_Input data_
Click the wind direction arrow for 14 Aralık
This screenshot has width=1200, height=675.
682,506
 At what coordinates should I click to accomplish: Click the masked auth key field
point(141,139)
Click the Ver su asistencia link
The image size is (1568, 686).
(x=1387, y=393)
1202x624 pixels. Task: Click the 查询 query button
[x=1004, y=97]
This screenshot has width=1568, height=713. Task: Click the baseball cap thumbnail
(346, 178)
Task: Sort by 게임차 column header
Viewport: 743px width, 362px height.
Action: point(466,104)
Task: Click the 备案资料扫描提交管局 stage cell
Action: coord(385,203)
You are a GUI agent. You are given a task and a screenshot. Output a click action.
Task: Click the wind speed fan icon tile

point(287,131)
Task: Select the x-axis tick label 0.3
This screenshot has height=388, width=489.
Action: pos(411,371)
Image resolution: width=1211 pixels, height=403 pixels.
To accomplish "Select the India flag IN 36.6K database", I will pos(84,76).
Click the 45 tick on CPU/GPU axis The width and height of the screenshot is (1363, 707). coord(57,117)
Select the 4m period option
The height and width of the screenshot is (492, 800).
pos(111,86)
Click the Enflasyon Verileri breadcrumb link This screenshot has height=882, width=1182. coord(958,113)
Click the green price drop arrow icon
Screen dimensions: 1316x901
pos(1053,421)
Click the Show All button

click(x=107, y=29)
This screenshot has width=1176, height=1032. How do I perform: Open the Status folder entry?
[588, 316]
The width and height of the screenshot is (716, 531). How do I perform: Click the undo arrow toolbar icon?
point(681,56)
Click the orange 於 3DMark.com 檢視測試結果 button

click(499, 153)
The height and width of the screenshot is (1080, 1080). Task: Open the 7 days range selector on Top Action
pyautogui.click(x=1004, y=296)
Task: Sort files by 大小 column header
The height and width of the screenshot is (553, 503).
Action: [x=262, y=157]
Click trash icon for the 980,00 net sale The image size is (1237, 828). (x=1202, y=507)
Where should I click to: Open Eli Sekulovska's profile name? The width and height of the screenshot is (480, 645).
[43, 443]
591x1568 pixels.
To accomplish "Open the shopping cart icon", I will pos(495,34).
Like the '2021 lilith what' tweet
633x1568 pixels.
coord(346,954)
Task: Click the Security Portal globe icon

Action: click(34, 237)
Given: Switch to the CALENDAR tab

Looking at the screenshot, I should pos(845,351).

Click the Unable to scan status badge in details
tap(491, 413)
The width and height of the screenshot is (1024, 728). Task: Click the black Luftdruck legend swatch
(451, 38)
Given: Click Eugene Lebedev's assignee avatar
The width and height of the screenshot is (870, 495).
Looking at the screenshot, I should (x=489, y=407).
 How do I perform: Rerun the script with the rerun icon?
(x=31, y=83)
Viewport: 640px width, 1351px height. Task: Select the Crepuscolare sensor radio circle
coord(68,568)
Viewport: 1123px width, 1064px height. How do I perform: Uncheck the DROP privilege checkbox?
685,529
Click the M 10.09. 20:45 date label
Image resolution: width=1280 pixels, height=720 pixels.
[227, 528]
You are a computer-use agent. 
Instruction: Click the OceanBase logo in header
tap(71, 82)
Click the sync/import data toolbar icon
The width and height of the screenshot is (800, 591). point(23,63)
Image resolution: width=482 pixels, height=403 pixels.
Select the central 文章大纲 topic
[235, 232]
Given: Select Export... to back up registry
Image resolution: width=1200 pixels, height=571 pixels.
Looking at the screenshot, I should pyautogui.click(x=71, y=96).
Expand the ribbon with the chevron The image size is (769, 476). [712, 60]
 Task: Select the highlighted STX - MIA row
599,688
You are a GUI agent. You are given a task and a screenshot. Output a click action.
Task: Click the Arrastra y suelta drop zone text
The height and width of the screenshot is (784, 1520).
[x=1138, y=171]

_Work request_
Nothing in the data may be omitted; transcribe it exactly.

_Answer for this exercise_
Click the wind direction arrow for 14 Aralık
This screenshot has width=1200, height=675.
682,506
 At what coordinates should I click to accomplish: Click the masked auth key field
point(141,139)
Click the Ver su asistencia link
The image size is (1568, 686).
(x=1387, y=393)
1202x624 pixels. Task: Click the 查询 query button
[x=1004, y=97]
This screenshot has width=1568, height=713. Task: Click the baseball cap thumbnail
(346, 178)
Task: Sort by 게임차 column header
Viewport: 743px width, 362px height.
Action: point(466,104)
Task: Click the 备案资料扫描提交管局 stage cell
Action: coord(385,203)
You are a GUI agent. You are given a task and a screenshot. Output a click action.
Task: Click the wind speed fan icon tile

point(287,131)
Task: Select the x-axis tick label 0.3
This screenshot has height=388, width=489.
Action: pos(411,371)
Image resolution: width=1211 pixels, height=403 pixels.
To accomplish "Select the India flag IN 36.6K database", I will pos(84,76).
Click the 45 tick on CPU/GPU axis The width and height of the screenshot is (1363, 707). coord(57,117)
Select the 4m period option
The height and width of the screenshot is (492, 800).
pos(111,86)
Click the Enflasyon Verileri breadcrumb link This screenshot has height=882, width=1182. coord(958,113)
Click the green price drop arrow icon
Screen dimensions: 1316x901
pos(1053,421)
Click the Show All button

click(x=107, y=29)
This screenshot has width=1176, height=1032. How do I perform: Open the Status folder entry?
[588, 316]
The width and height of the screenshot is (716, 531). How do I perform: Click the undo arrow toolbar icon?
point(681,56)
Click the orange 於 3DMark.com 檢視測試結果 button

click(499, 153)
The height and width of the screenshot is (1080, 1080). Task: Open the 7 days range selector on Top Action
pyautogui.click(x=1004, y=296)
Task: Sort files by 大小 column header
The height and width of the screenshot is (553, 503).
Action: [x=262, y=157]
Click trash icon for the 980,00 net sale The image size is (1237, 828). (x=1202, y=507)
Where should I click to: Open Eli Sekulovska's profile name? The width and height of the screenshot is (480, 645).
[43, 443]
591x1568 pixels.
To accomplish "Open the shopping cart icon", I will pos(495,34).
Like the '2021 lilith what' tweet
633x1568 pixels.
coord(346,954)
Task: Click the Security Portal globe icon

Action: click(34, 237)
Given: Switch to the CALENDAR tab

Looking at the screenshot, I should pos(845,351).

Click the Unable to scan status badge in details
tap(491, 413)
The width and height of the screenshot is (1024, 728). Task: Click the black Luftdruck legend swatch
(451, 38)
Given: Click Eugene Lebedev's assignee avatar
The width and height of the screenshot is (870, 495).
Looking at the screenshot, I should (x=489, y=407).
 How do I perform: Rerun the script with the rerun icon?
(x=31, y=83)
Viewport: 640px width, 1351px height. Task: Select the Crepuscolare sensor radio circle
coord(68,568)
Viewport: 1123px width, 1064px height. How do I perform: Uncheck the DROP privilege checkbox?
685,529
Click the M 10.09. 20:45 date label
Image resolution: width=1280 pixels, height=720 pixels.
[227, 528]
You are a computer-use agent. 
Instruction: Click the OceanBase logo in header
tap(71, 82)
Click the sync/import data toolbar icon
The width and height of the screenshot is (800, 591). point(23,63)
Image resolution: width=482 pixels, height=403 pixels.
Select the central 文章大纲 topic
[235, 232]
Given: Select Export... to back up registry
Image resolution: width=1200 pixels, height=571 pixels.
Looking at the screenshot, I should pyautogui.click(x=71, y=96).
Expand the ribbon with the chevron The image size is (769, 476). [712, 60]
 Task: Select the highlighted STX - MIA row
599,688
You are a GUI agent. You are given a task and a screenshot. Output a click action.
Task: Click the Arrastra y suelta drop zone text
The height and width of the screenshot is (784, 1520).
[x=1138, y=171]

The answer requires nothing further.